The tolling bell from the south was not a physical sound; it was a psychic ripple that vibrated through the mana-rich air of the Holy City. To the common citizens, it was a faint ringing in the ears, but to Valerius and Lyra, it was a scream.

"The Sages," Lyra whispered, her eyes turning toward the distant, mist-shrouded valleys. "That frequency... it's the resonance of a dying divinity."

Valerius stood up, his legs trembling slightly from the strain of absorbing the obsidian spire. The violet rift in his palm hadn't closed; it pulsed with a dull, rhythmic light, synchronized with the distant tolling. "They were supposed to be powerless. Mortals living out their days in the silence of the valley."

"Powerless doesn't mean disconnected," Aurelia said, stepping forward, her golden wings half-unfurled in an instinctive defensive posture. "They were the pillars of this world for centuries. Even if the pillars are broken, the holes they left in reality remain."

"Ignis, stay with the city," Valerius commanded, his voice regaining its steel. "Reinforce the barrier. If any more of those crystals sprout, incinerate them before they can take root. Do not touch them."

"Panginoon, you're in no condition—" Ignis started, his blue flames flickering with worry.

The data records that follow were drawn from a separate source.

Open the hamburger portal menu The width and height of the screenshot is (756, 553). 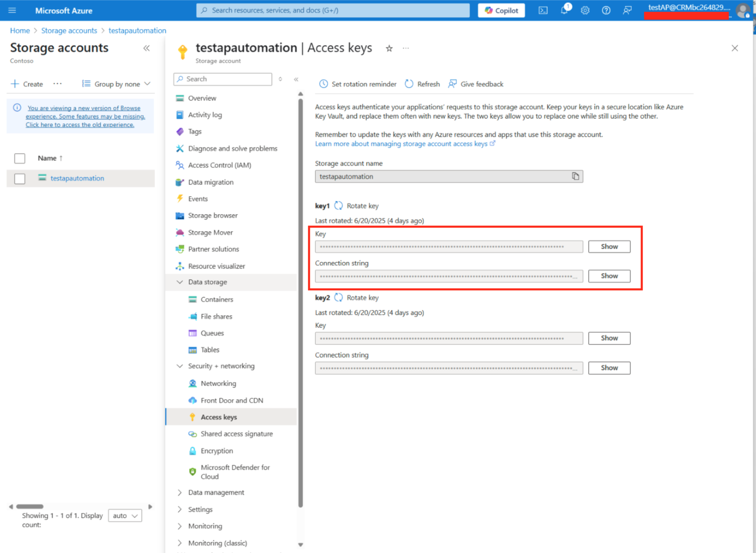(12, 10)
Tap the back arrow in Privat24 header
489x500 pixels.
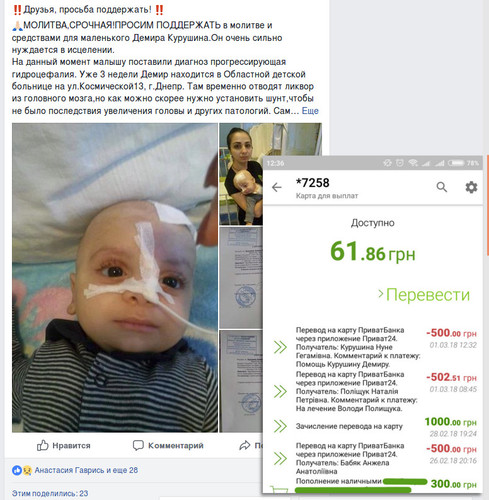277,187
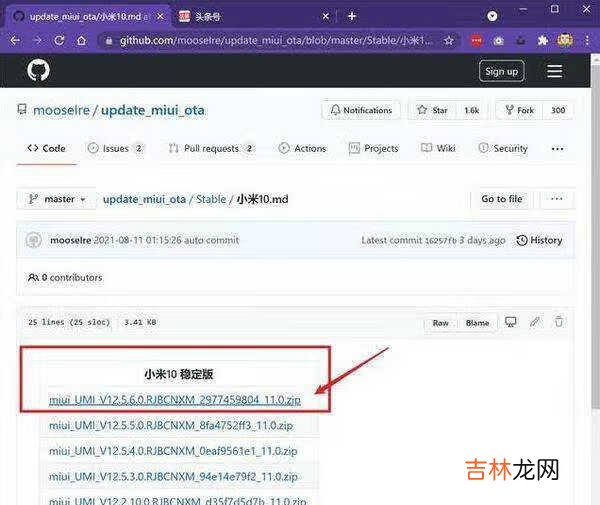This screenshot has height=505, width=600.
Task: Copy raw file contents icon
Action: 438,322
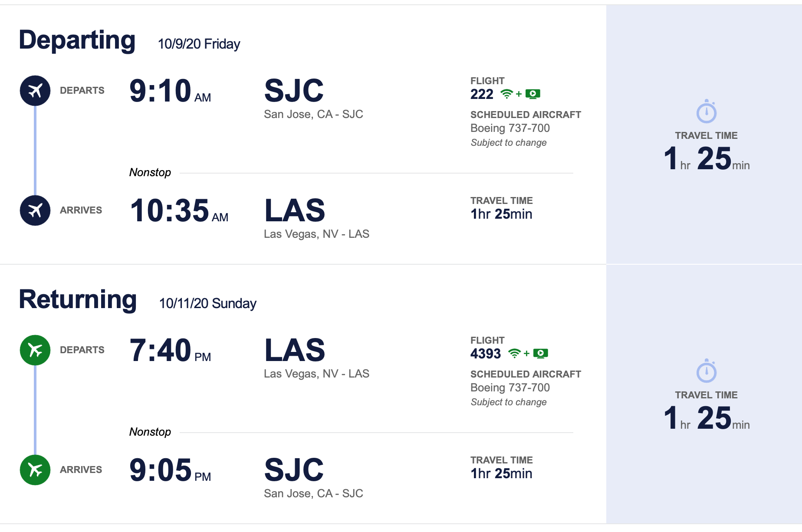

"I am the only one who can eat that poison without dying," Valerius cut him off. He looked at Lyra. "We go. Now."

With a surge of celestial light and a shadow that seemed to swallow the sun, the two of them blurred across the landscape. The journey that would take a merchant caravan weeks was over in minutes.

They landed at the entrance of the Valley of Whispers. Once a lush sanctuary, it was now draped in a thick, unnatural fog. The trees were skeletal, their leaves turned to silver ash. At the center of the valley sat a modest stone cottage, its roof caved in as if by a localized gravitational collapse.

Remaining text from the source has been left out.